“We have crew people who’re attorneys and doctors in it for the adventure and adrenaline.”
You’ll see signs of it in mid-summer, and sometimes late in the fall. Then again, you might see it in the spring. It depends on the year and the cause. It depends on the rains and the winds and the spark. To me, it represents destruction and glorious rebirth, and another kind of western hero: the firefighter who rides to the rescue just as surely as the lone, righteous cowboy.
I’m talking about smoke.
Once or twice a year, it teases the nose and worries the eyes, and if its source is close by — say, within miles of your home, near enough to watch trees crowning in the dark — and the fire is big and it lingers, then the sky drains of its vivid blue and the daylight becomes an eerie yellow.
Wildfire happens in Montana, in the mountains and the plains.

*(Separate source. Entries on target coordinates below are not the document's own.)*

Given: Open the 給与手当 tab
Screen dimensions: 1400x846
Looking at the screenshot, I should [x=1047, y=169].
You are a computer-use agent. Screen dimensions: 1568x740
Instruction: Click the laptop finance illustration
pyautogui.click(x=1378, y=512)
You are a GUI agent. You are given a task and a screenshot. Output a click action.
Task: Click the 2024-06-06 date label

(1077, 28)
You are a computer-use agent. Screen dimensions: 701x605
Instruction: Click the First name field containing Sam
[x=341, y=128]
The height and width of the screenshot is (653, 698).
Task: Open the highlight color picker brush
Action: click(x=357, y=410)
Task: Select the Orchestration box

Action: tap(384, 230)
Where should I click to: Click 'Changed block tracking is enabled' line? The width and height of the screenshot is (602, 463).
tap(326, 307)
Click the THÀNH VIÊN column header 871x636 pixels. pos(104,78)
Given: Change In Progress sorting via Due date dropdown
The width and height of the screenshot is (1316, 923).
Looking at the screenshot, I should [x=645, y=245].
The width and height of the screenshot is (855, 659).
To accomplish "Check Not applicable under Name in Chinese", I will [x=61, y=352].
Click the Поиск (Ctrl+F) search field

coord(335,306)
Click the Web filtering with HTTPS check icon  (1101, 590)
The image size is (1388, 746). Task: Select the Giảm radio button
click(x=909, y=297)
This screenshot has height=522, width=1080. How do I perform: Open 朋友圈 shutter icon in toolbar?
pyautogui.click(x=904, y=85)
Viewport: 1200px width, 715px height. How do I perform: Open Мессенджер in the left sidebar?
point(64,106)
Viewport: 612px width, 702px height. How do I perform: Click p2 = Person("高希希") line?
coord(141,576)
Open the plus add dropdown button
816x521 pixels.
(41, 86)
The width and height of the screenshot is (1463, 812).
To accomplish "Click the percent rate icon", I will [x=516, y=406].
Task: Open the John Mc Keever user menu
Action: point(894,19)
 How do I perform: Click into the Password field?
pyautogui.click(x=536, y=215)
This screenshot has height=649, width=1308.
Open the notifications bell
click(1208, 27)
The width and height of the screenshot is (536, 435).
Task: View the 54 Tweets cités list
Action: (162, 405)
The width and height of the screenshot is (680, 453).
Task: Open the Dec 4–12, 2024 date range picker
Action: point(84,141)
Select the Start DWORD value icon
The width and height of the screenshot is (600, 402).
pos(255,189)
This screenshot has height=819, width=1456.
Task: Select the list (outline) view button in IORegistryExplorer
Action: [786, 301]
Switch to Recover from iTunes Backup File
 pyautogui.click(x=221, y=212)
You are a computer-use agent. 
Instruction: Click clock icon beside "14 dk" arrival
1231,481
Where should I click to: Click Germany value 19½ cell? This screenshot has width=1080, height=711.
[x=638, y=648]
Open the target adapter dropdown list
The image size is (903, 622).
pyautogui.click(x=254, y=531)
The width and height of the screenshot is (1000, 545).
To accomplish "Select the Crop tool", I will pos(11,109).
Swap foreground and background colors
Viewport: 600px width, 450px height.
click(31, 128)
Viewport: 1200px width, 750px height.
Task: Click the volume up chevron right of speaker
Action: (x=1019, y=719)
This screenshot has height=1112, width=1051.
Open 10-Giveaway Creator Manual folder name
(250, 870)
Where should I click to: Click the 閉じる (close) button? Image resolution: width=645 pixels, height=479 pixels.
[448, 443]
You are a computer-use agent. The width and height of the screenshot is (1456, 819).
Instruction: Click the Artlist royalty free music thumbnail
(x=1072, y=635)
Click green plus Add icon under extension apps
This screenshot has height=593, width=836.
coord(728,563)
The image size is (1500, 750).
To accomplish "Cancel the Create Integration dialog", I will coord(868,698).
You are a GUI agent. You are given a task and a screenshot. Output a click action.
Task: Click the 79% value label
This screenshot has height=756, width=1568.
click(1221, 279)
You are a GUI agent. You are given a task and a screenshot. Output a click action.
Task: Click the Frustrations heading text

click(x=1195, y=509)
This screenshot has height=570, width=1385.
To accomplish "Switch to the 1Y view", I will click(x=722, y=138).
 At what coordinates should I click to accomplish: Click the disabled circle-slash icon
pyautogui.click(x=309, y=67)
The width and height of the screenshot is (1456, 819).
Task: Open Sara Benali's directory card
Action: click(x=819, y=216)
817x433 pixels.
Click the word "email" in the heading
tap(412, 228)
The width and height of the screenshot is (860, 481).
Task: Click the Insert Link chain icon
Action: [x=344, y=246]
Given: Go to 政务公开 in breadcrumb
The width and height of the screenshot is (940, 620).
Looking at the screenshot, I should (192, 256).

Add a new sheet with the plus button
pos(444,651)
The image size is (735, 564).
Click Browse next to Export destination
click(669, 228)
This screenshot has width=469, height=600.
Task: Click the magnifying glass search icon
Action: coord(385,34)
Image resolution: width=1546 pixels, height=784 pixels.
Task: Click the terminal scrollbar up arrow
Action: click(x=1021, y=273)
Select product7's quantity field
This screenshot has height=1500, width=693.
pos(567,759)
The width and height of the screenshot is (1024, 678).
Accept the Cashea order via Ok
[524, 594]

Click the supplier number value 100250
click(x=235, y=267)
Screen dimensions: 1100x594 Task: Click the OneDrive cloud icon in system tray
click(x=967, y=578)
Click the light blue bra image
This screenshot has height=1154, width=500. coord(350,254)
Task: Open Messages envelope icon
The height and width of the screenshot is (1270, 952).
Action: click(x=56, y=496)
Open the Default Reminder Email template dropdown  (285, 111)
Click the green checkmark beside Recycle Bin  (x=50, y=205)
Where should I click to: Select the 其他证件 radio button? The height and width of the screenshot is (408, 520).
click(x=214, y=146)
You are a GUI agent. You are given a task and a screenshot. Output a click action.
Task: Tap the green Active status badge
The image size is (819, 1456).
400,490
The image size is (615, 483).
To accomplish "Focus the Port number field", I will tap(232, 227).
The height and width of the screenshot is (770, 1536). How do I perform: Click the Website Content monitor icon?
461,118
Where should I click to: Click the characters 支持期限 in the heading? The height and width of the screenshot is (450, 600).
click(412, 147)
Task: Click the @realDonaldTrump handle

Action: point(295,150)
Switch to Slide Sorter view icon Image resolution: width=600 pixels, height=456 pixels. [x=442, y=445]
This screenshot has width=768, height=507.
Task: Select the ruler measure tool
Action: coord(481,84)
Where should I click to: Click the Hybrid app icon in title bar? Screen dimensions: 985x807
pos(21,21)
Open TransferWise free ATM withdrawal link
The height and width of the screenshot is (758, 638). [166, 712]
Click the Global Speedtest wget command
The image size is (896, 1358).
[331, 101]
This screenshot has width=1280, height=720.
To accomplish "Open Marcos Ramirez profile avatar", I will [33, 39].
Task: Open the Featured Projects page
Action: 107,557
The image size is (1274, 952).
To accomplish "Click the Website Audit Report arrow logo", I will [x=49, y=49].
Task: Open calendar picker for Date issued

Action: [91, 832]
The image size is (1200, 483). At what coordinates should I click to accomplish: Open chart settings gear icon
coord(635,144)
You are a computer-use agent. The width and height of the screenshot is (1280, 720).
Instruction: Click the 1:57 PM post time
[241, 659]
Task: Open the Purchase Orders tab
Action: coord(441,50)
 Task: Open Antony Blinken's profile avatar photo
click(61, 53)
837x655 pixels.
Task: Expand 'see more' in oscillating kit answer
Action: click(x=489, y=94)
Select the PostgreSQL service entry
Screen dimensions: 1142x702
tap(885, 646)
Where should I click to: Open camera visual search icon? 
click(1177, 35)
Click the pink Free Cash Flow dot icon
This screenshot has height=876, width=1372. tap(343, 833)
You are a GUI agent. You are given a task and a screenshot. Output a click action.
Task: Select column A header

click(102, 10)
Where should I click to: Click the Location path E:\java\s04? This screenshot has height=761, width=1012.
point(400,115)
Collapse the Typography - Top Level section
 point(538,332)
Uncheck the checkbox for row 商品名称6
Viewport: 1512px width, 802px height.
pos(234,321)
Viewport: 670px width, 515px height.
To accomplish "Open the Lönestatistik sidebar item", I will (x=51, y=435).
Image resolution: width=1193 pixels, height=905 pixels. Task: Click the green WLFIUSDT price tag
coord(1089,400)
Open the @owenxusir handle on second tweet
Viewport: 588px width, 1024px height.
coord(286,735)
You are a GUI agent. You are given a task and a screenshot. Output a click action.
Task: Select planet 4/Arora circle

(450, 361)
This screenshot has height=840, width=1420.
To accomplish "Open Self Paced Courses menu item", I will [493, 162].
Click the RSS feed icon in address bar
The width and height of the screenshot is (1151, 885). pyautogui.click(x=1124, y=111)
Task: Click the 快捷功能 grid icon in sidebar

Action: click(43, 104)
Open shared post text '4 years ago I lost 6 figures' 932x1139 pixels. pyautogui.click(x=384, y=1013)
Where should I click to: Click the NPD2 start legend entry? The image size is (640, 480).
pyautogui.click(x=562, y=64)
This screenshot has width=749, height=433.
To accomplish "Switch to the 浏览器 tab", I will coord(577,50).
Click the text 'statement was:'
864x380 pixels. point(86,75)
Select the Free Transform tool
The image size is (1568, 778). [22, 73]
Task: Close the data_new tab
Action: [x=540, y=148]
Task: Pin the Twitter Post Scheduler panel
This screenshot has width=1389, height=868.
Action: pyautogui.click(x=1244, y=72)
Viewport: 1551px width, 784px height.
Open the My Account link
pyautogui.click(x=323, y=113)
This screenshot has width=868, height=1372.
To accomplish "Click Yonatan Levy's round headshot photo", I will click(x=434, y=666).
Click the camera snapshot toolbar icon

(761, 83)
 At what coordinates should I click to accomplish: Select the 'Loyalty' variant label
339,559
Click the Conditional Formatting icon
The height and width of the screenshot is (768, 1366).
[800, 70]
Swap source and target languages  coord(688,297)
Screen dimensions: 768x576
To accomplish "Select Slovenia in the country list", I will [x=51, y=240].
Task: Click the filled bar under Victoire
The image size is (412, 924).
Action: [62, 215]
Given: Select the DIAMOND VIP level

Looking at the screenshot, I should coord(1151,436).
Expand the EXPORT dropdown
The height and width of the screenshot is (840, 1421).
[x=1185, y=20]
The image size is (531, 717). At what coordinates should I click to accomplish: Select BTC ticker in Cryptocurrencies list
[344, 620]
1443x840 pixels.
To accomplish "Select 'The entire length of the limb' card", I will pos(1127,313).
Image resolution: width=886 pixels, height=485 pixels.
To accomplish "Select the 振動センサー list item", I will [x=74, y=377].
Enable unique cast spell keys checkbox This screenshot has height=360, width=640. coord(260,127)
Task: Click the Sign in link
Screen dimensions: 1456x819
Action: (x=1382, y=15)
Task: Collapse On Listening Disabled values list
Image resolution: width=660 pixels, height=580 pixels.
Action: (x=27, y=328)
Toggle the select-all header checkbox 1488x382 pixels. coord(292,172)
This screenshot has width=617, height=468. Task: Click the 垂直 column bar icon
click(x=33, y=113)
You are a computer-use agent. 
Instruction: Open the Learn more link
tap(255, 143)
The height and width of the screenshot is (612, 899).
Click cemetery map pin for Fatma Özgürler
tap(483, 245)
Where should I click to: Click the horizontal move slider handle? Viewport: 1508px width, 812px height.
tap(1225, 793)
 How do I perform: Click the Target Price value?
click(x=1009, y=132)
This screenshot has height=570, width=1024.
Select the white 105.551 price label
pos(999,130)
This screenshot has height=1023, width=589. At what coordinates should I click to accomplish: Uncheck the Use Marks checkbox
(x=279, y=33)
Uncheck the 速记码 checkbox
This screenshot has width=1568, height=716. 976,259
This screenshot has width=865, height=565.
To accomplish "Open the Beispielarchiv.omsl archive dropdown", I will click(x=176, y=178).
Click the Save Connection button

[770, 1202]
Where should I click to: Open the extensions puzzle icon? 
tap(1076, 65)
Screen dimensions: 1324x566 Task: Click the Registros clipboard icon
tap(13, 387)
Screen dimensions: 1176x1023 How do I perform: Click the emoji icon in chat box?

If it didn’t, we all would be the poorer.
Lewis and Clark and their Corp of Discovery traveled through smoky environs when they visited the Big Sky State 200 years ago. Many early explorers mentioned Montana’s hazy skies in journals and letters home. Some of this smoke came from lightning fires: a thunderstorm can produce thousands of bolts, each with the power of an atomic bomb. But a good share came from aboriginal burning. Together, these two fire sources have been shaping the landscape of the Northern Rockies since time immemorial.
Arizona State University Professor Stephen Pyne describes the history of fire and humans as being inextricably intertwined, “like the strands of DNA.” He notes that we’re the only species able to manipulate fire and that, similar to other species with an advantage, “we’ve used fire to reshape our environment.”
Pyne posits that the Great Fires of 1910 are key to understanding America’s experiment with fire exclusion. The US Forest Service (USFS) was barely five years old when a series of conflagrations in Montana and Idaho claimed 87 lives (most of them firefighters), five towns, and three million acres of forest (much of it prized white pine) on August 20-21.